Professor Leonardo Campos
Habitamos uma esfera pública de diálogos cada vez mais interessada em desconstrução de rótulos, apesar de uma grande massa ainda aderir aos processos de classificação facilitadores para a compreensão de determinados fenômenos sociais. Analisar o legado de um cineasta com quase quatro décadas de atuação é um desafio, pois acidentalmente podemos cair em determinados rótulos, estereotipando a análise da experiência alheia. Com Wes Craven, por sua vez, essa preocupação não é ponto nevrálgico do que se propõe enquanto breve discussão sobre a sua permanência no imaginário dos filmes de terror. Wes Craven foi sim, um dos mestres do horror, tal como Mario Bava, Dario Argento, Steven Miner, Sean S. Cunningham, John Carpenter, dentre outros, salvaguardadas as suas devidas proporções comparativas.
Nascido em Cleveland, nos Estados Unidos, filho de pais devotos da Igreja Batista, o cineasta teve bastante influencia religiosa em seus primeiros anos de vida, apesar de na vida adulta ter se declarado ateu, alguém que “não acredita formalmente em Deus”, pois “as religiões mais fizeram mal as pessoas do que o bem propriamente”. Falecido em agosto de 2015, mesmo mês de seu nascimento, Wes Craven iniciou a sua paixão por filmes ainda na adolescência, como espectador, indo para o processo criativo alguns anos depois. Antes da carreira cinematográfica, Craven foi professor de Língua Inglesa na Faculdade de Westminster e atuou no setor de Humanidades da Universidade de Clarkson, em Nova Iorque, experiências anteriores aos filmes pornográficos que trabalhou como membro da equipe técnica.
Com formação em Psicologia, Filosofia e Letras, aplicou os aprendizados e as leituras em seus filmes, com produções focadas nas inquietudes que marcaram o seu amadurecimento intelectual, afinal, Wes Craven viveu as profundas transformações sociais de sua época, isto é, os badalados anos 1960 e 1970, atuou já com prestígio nos anos 1980, outra era de mudanças bruscas nos comportamentos, além de ter conseguido atravessar os anos 1990 e 2000 com o devido passe, atento aos processos de renovação e cumprimento da agenda das novas gerações, tal como fez com Kevin Williamson em Pânico 4. Inicialmente não tinha interesse em trabalhar com o gênero que marcou a sua vida, o terror, mas as coisas não caminharam bem como o planejado, o que nós, espectadores, agradecemos.
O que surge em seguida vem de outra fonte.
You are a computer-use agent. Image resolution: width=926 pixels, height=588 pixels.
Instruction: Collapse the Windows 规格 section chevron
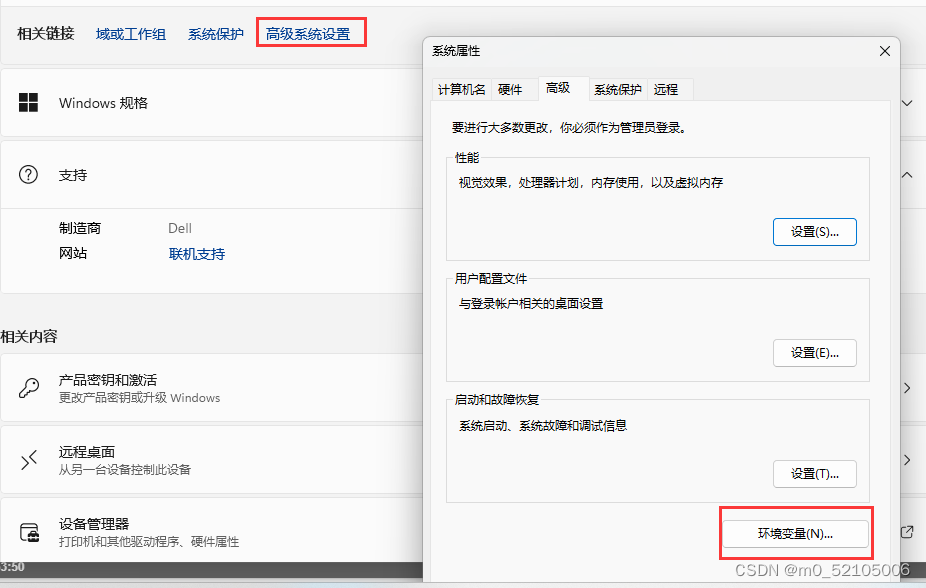pyautogui.click(x=905, y=102)
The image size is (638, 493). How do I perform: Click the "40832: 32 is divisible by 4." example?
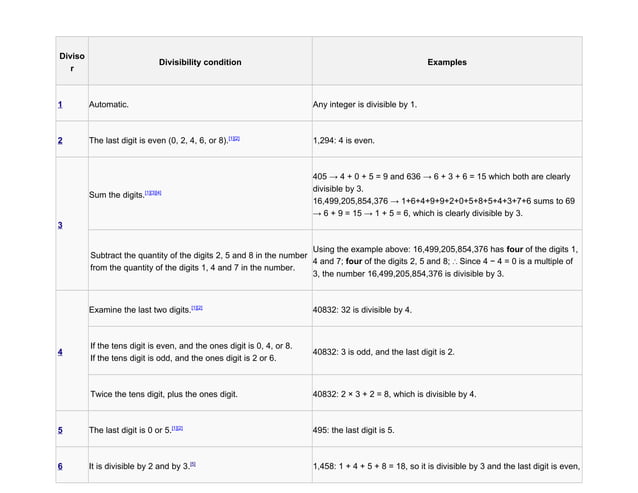(x=375, y=310)
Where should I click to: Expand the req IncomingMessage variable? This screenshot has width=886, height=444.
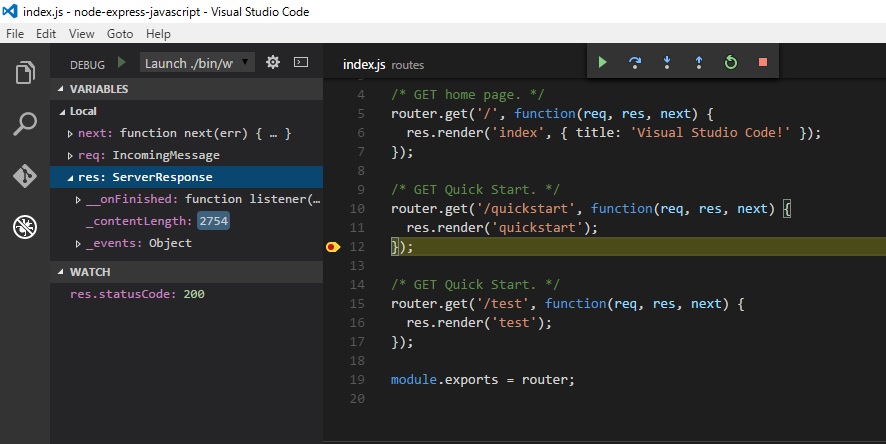70,155
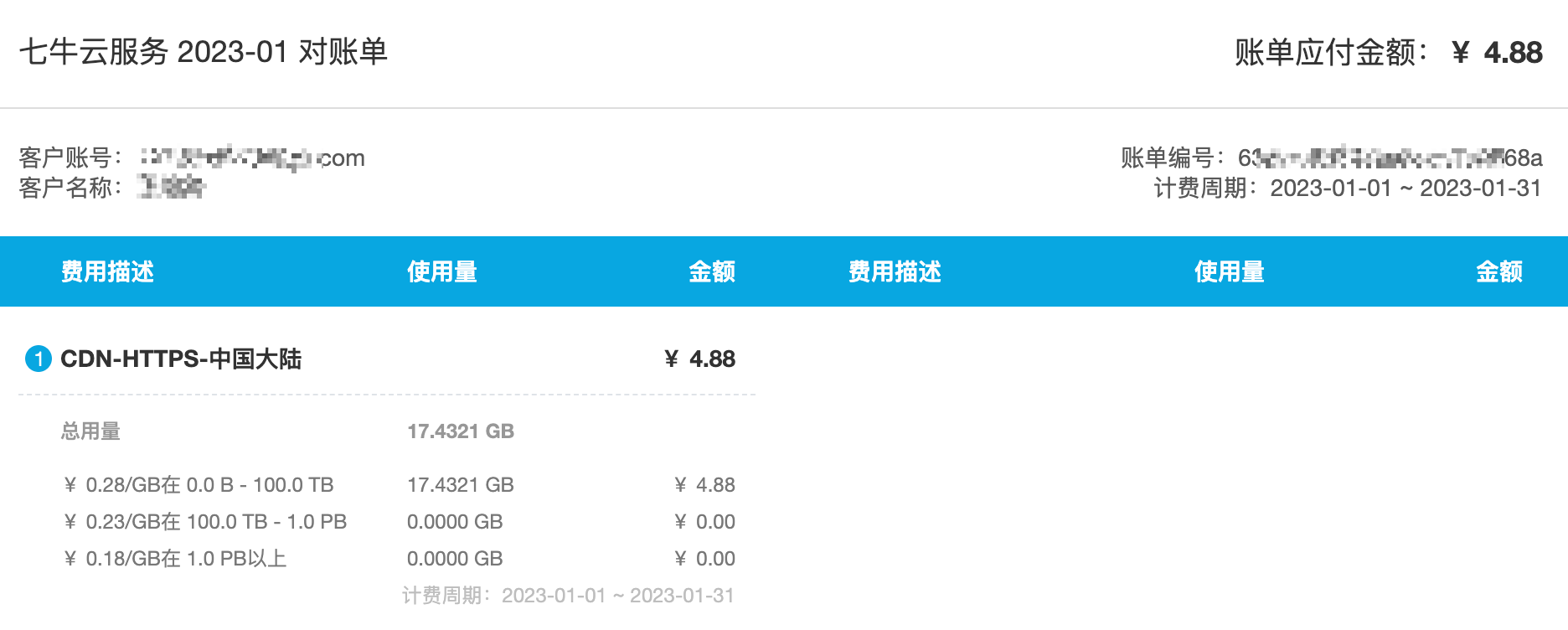The height and width of the screenshot is (630, 1568).
Task: Click the 七牛云服务 2023-01 对账单 title
Action: [x=204, y=52]
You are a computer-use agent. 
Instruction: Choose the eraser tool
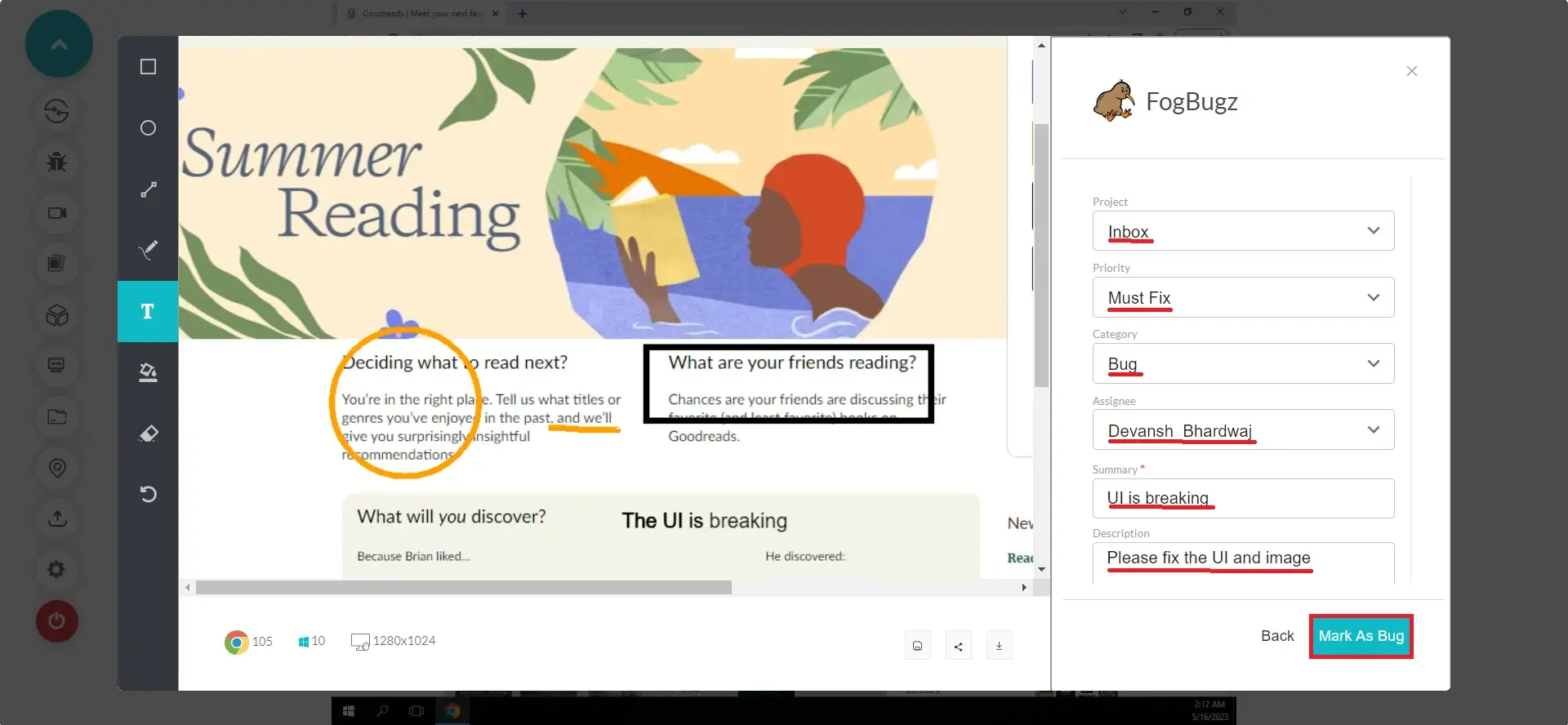pos(148,434)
Sean S. Cunningham, um dos idealizadores da franquia Sexta-Feira 13, foi um dos seus parceiros de trabalho ao longo dos primeiros anos de trabalho. Depois do primeiro filme da saga de Ghostface, o cineasta trabalhou ao lado de Kevin Williamson em Pânico 2, começou a esboçar Pânico 3, mas por diferenças criativas com a companhia Weinstein, Ehren Kruger entrou na jogada, num retorno ao lado de Williamson no quarto filme da franquia, a sua última realização cinematográfica. Trabalhou como editor de som, sua primeira função, para mais adiante, assumir outras posições dentro do esquema de produção.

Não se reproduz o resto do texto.